Try it - Copy each line from the data that has the word "button" in it.
%%
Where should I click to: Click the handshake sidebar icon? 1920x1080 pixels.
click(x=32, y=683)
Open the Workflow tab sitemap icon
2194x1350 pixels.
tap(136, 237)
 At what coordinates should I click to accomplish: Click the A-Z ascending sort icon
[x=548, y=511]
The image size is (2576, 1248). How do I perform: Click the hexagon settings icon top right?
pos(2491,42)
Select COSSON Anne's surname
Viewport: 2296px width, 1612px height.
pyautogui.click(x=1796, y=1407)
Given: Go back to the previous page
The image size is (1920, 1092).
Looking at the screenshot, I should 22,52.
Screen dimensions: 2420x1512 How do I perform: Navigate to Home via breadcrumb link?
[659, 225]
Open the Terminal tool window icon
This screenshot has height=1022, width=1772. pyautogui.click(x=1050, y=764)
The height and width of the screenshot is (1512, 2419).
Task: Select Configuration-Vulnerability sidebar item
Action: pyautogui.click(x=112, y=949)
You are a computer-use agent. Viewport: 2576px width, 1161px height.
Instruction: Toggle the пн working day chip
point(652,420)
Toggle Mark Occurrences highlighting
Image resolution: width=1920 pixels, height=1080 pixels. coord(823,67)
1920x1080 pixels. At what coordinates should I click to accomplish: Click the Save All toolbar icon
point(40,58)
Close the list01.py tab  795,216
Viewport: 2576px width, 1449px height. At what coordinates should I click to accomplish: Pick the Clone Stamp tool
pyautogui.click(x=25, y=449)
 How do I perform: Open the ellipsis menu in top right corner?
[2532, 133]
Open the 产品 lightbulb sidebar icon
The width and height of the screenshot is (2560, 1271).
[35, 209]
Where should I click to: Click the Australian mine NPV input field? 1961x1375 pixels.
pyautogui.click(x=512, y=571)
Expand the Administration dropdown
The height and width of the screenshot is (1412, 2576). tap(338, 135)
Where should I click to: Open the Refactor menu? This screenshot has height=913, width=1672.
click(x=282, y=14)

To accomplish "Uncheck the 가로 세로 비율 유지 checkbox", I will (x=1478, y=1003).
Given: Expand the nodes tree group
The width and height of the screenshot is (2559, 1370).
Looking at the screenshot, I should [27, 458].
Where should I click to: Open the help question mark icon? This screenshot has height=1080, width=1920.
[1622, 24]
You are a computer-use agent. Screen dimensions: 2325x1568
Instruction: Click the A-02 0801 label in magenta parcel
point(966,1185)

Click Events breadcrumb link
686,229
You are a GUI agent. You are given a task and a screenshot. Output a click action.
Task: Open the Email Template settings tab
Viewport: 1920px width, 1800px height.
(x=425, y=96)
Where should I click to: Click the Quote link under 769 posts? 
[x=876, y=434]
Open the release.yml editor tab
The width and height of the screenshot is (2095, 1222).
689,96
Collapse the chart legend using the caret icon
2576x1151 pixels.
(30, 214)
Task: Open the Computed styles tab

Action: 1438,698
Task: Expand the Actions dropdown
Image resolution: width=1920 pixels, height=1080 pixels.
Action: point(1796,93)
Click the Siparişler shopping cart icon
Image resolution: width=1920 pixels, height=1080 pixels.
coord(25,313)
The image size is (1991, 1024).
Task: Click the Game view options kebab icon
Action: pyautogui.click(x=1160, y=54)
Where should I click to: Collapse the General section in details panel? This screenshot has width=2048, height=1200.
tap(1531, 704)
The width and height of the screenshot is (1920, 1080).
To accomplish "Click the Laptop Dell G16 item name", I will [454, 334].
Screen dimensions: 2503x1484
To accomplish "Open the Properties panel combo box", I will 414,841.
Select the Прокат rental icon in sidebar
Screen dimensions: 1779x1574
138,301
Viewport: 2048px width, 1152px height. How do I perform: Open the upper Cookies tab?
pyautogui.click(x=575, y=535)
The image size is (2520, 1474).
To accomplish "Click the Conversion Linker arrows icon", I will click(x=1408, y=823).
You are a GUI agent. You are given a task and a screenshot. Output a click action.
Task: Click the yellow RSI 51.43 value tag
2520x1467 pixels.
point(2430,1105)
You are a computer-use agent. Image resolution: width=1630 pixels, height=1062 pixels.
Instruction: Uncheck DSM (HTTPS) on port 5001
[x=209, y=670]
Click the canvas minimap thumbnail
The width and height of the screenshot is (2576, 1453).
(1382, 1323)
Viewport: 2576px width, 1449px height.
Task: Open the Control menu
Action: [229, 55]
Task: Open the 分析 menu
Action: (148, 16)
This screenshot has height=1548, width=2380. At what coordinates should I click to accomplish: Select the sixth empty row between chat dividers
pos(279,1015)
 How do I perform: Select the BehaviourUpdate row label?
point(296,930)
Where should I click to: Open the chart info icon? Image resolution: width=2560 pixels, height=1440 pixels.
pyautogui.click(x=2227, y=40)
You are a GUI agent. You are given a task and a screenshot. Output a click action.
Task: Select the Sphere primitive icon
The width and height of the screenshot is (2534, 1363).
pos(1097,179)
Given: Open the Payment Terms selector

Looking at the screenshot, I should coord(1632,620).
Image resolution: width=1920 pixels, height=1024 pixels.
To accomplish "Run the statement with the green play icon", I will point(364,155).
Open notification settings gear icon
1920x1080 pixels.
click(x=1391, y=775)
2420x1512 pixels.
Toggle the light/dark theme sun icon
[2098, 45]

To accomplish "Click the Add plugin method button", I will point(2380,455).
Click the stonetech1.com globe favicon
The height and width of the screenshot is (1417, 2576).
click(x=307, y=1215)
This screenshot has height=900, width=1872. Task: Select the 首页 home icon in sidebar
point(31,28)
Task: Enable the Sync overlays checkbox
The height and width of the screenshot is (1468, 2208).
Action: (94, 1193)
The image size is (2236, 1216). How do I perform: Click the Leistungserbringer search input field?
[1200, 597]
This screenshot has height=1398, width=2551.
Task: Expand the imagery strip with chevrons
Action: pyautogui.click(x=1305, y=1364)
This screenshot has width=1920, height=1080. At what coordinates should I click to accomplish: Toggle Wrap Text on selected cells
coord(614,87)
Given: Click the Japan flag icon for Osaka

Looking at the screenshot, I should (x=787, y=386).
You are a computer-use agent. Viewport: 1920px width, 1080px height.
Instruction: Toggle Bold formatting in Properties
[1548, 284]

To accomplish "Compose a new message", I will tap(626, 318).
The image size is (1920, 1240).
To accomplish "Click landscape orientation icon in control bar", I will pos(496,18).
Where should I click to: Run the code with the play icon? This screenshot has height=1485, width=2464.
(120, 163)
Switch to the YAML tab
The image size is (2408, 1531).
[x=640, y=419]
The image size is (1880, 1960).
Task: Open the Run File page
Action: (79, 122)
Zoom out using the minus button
%%
Response to this exercise -
To accomplish "Click the Add plugin method button", I will point(2380,455).
Zoom out using the minus button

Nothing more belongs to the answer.